[Start of section]

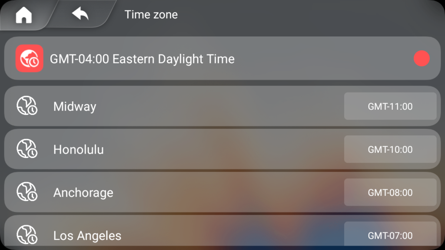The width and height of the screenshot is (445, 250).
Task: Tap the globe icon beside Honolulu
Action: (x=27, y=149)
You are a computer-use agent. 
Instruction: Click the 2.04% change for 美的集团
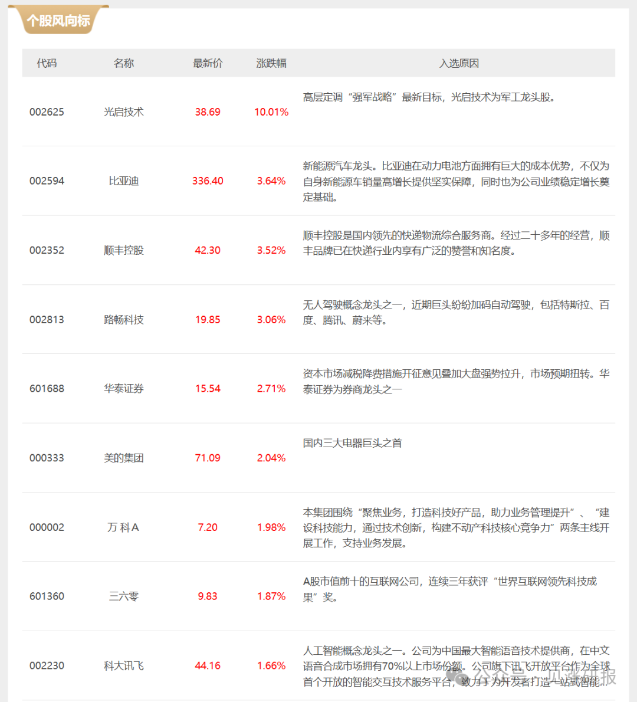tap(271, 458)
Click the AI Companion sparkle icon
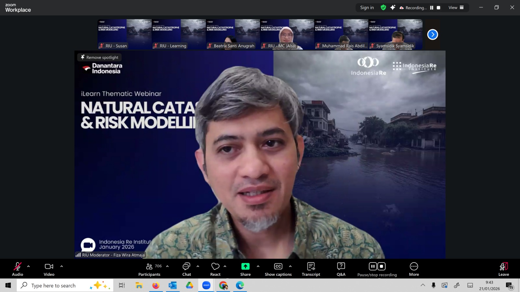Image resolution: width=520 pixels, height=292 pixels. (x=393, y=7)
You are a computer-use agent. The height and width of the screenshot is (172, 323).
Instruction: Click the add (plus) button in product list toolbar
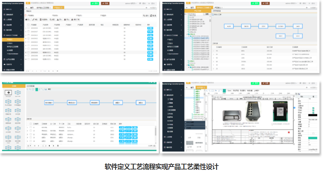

[End of section]

*THE PROBLEM*.
Pull every line containing "computer" out of the entries.

*EXERCISE ANSWER*.
You are a computer-use agent. 
You are a computer-use agent. The height and width of the screenshot is (172, 323).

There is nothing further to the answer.